We crawled together, and held a hurried conversation at the top of our voices, for the bombardment had now started in with violent intensity from our side, as well as from Fritz’s.
“We’ll have to move to the sap, with Niven ... bring ... runners ... you ... make ... dash for it.”
“How ... ’bout Townley?”
“’S’all right.”
Then we pulled ourselves together and went for it, stumbling along the trench, over heaped-up mounds of earth, past still forms that would never move again. On, on, running literally for our lives. At last we reached the saps. Two platoons were out there, crowded in a little trench a foot and a half wide, nowhere more than four feet deep. Some shrapnel burst above it, but it was the old front line, thirty yards in rear, on which the Germans were concentrating a fire in which no man could live long.
The runners, Major Ogilvie, Niven, and myself, and that amazing Sergeant-Major of ours, who would crack a joke with Charon, were all together in a few yards of trench.

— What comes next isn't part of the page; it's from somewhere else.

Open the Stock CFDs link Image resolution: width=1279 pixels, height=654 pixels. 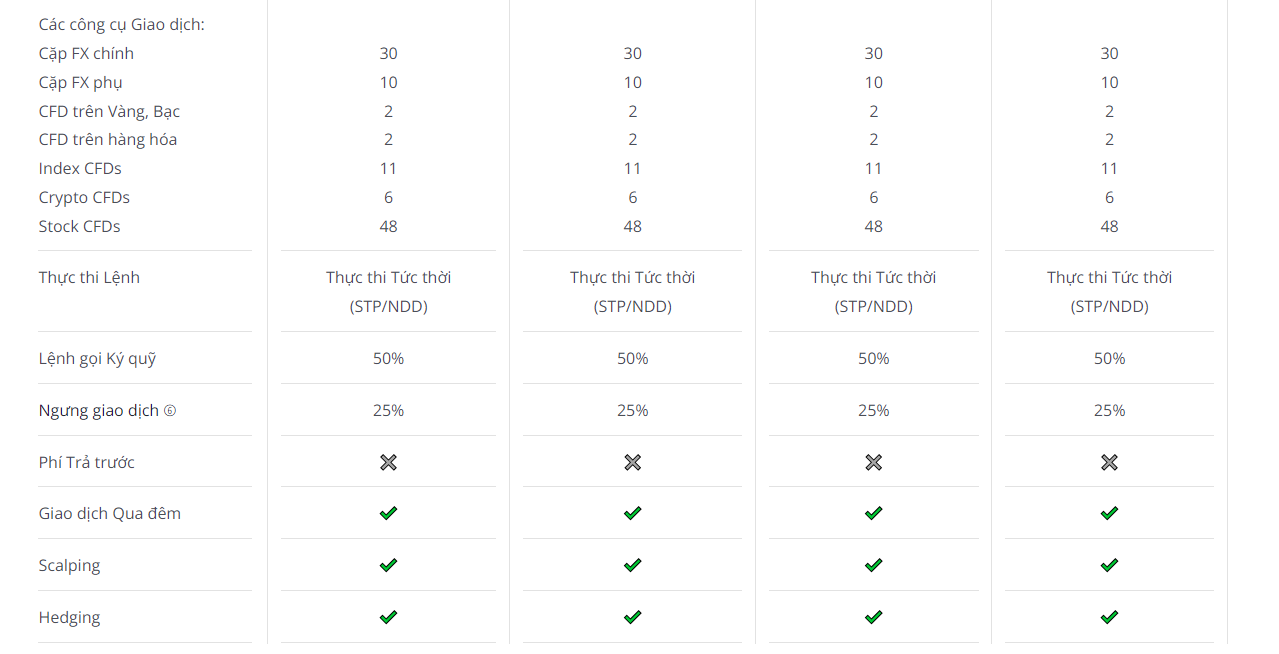tap(79, 226)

Our fire ceased suddenly. It was zero hour. In defiance of danger Ogilvie stood up, perfectly erect, and watched what was going on. Our guns opened again, they had lifted to the enemy supports and lines of communication.

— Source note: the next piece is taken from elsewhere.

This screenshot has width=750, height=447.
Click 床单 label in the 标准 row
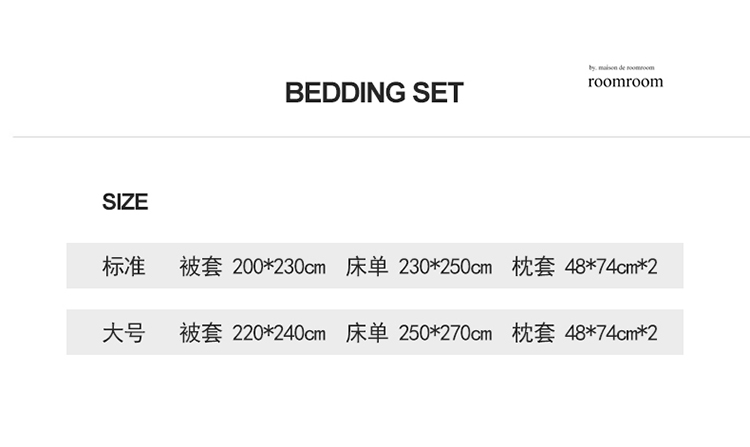[x=366, y=267]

“They’re over!” we cried all together.
Machine-guns were rattling in a crescendo of sound that was like the noise of a rapid stream above the roar of a water-wheel. The enemy sent up rocket upon rocket—three’s, four’s, green and red. Niven, as plucky a boy as ever lived, watched eagerly. Then a perfect hail of shells began to fall. One could almost see our old trench change its form as one glanced at it. It was almost as light as day. Major Ogilvie was writing reports. One after another he sent out the runners to head-quarters, those runners every one of whom deserves the Victoria Cross. Some went never to return.
All at once two red rockets burst away forward, on the right, falling slowly, slowly to earth.